SHORT PROBLEM: Copy the data below word for word, keeping every line as it stands.

:: INPUT ROWS

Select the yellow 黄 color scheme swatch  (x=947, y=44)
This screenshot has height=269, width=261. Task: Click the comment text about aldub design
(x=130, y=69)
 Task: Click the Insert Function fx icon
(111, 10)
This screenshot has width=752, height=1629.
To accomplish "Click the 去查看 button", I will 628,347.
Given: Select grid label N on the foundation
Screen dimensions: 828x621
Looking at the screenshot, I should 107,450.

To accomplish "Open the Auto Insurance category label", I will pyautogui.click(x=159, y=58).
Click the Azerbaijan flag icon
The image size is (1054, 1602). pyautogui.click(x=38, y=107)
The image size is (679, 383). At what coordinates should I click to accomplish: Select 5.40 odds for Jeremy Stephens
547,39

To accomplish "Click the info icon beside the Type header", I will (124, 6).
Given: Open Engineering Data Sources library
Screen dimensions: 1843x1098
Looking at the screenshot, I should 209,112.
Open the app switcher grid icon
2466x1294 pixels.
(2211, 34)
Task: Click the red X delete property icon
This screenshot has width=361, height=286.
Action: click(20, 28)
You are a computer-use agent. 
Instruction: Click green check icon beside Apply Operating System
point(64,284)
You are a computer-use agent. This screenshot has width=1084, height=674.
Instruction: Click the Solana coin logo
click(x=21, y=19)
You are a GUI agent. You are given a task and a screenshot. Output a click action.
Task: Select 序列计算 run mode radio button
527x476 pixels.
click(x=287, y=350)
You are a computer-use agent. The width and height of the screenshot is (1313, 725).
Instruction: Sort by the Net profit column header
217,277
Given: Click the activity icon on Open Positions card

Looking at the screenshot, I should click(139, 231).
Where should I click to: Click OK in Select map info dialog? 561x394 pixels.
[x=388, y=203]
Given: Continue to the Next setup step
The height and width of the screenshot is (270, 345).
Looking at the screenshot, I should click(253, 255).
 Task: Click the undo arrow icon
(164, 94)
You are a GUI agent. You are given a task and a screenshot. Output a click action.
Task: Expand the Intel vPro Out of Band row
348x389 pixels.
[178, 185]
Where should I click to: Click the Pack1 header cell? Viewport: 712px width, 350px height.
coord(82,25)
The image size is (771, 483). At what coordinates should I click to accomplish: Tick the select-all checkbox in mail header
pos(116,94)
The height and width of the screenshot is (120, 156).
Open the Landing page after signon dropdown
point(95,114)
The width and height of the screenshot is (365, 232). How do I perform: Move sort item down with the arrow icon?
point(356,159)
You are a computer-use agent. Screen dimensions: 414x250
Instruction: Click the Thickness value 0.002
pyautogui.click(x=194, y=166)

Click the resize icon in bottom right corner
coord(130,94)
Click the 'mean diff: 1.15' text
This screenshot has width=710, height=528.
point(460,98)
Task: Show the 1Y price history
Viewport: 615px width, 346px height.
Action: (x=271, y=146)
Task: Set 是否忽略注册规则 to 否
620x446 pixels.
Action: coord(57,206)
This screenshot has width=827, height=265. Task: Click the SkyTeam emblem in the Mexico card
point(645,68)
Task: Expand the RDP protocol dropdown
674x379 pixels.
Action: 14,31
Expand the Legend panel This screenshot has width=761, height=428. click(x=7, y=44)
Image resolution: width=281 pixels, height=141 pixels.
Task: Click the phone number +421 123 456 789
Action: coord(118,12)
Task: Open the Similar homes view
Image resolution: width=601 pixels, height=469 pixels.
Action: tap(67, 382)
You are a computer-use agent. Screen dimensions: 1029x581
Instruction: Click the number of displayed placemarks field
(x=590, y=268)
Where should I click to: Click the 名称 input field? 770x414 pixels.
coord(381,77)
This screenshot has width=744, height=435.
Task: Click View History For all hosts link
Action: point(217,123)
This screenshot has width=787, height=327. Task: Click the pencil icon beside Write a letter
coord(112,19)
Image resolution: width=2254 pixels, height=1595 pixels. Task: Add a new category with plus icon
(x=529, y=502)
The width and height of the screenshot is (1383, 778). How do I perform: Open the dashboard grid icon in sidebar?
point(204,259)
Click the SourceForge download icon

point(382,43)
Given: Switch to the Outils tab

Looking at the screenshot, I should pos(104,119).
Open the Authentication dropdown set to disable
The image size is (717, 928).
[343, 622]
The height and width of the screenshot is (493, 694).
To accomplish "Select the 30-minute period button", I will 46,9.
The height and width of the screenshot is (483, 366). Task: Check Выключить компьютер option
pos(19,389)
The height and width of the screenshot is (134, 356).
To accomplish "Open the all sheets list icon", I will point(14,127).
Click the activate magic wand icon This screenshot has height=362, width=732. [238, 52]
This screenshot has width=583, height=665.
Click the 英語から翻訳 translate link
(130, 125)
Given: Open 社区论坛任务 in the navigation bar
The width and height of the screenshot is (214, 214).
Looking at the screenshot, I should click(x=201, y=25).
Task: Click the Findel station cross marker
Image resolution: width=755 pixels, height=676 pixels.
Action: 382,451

::::

TASK OUTPUT:
Select the yellow 黄 color scheme swatch  (x=947, y=44)
This screenshot has height=269, width=261. Task: Click the comment text about aldub design
(x=130, y=69)
 Task: Click the Insert Function fx icon
(111, 10)
This screenshot has width=752, height=1629.
To accomplish "Click the 去查看 button", I will 628,347.
Given: Select grid label N on the foundation
Screen dimensions: 828x621
Looking at the screenshot, I should 107,450.

To accomplish "Open the Auto Insurance category label", I will pyautogui.click(x=159, y=58).
Click the Azerbaijan flag icon
The image size is (1054, 1602). pyautogui.click(x=38, y=107)
The image size is (679, 383). At what coordinates should I click to accomplish: Select 5.40 odds for Jeremy Stephens
547,39

To accomplish "Click the info icon beside the Type header", I will (124, 6).
Given: Open Engineering Data Sources library
Screen dimensions: 1843x1098
Looking at the screenshot, I should 209,112.
Open the app switcher grid icon
2466x1294 pixels.
(2211, 34)
Task: Click the red X delete property icon
This screenshot has width=361, height=286.
Action: click(20, 28)
You are a computer-use agent. 
Instruction: Click green check icon beside Apply Operating System
point(64,284)
You are a computer-use agent. This screenshot has width=1084, height=674.
Instruction: Click the Solana coin logo
click(x=21, y=19)
You are a GUI agent. You are given a task and a screenshot. Output a click action.
Task: Select 序列计算 run mode radio button
527x476 pixels.
click(x=287, y=350)
You are a computer-use agent. The width and height of the screenshot is (1313, 725).
Instruction: Sort by the Net profit column header
217,277
Given: Click the activity icon on Open Positions card

Looking at the screenshot, I should click(139, 231).
Where should I click to: Click OK in Select map info dialog? 561x394 pixels.
[x=388, y=203]
Given: Continue to the Next setup step
The height and width of the screenshot is (270, 345).
Looking at the screenshot, I should click(253, 255).
 Task: Click the undo arrow icon
(164, 94)
You are a GUI agent. You are given a task and a screenshot. Output a click action.
Task: Expand the Intel vPro Out of Band row
348x389 pixels.
[178, 185]
Where should I click to: Click the Pack1 header cell? Viewport: 712px width, 350px height.
coord(82,25)
The image size is (771, 483). At what coordinates should I click to accomplish: Tick the select-all checkbox in mail header
pos(116,94)
The height and width of the screenshot is (120, 156).
Open the Landing page after signon dropdown
point(95,114)
The width and height of the screenshot is (365, 232). How do I perform: Move sort item down with the arrow icon?
point(356,159)
You are a computer-use agent. Screen dimensions: 414x250
Instruction: Click the Thickness value 0.002
pyautogui.click(x=194, y=166)

Click the resize icon in bottom right corner
coord(130,94)
Click the 'mean diff: 1.15' text
This screenshot has width=710, height=528.
point(460,98)
Task: Show the 1Y price history
Viewport: 615px width, 346px height.
Action: (x=271, y=146)
Task: Set 是否忽略注册规则 to 否
620x446 pixels.
Action: coord(57,206)
This screenshot has width=827, height=265. Task: Click the SkyTeam emblem in the Mexico card
point(645,68)
Task: Expand the RDP protocol dropdown
674x379 pixels.
Action: 14,31
Expand the Legend panel This screenshot has width=761, height=428. click(x=7, y=44)
Image resolution: width=281 pixels, height=141 pixels.
Task: Click the phone number +421 123 456 789
Action: coord(118,12)
Task: Open the Similar homes view
Image resolution: width=601 pixels, height=469 pixels.
Action: tap(67, 382)
You are a computer-use agent. Screen dimensions: 1029x581
Instruction: Click the number of displayed placemarks field
(x=590, y=268)
Where should I click to: Click the 名称 input field? 770x414 pixels.
coord(381,77)
This screenshot has width=744, height=435.
Task: Click View History For all hosts link
Action: point(217,123)
This screenshot has width=787, height=327. Task: Click the pencil icon beside Write a letter
coord(112,19)
Image resolution: width=2254 pixels, height=1595 pixels. Task: Add a new category with plus icon
(x=529, y=502)
The width and height of the screenshot is (1383, 778). How do I perform: Open the dashboard grid icon in sidebar?
point(204,259)
Click the SourceForge download icon

point(382,43)
Given: Switch to the Outils tab

Looking at the screenshot, I should pos(104,119).
Open the Authentication dropdown set to disable
The image size is (717, 928).
[343, 622]
The height and width of the screenshot is (493, 694).
To accomplish "Select the 30-minute period button", I will 46,9.
The height and width of the screenshot is (483, 366). Task: Check Выключить компьютер option
pos(19,389)
The height and width of the screenshot is (134, 356).
To accomplish "Open the all sheets list icon", I will point(14,127).
Click the activate magic wand icon This screenshot has height=362, width=732. [238, 52]
This screenshot has width=583, height=665.
Click the 英語から翻訳 translate link
(130, 125)
Given: Open 社区论坛任务 in the navigation bar
The width and height of the screenshot is (214, 214).
Looking at the screenshot, I should click(x=201, y=25).
Task: Click the Findel station cross marker
Image resolution: width=755 pixels, height=676 pixels.
Action: 382,451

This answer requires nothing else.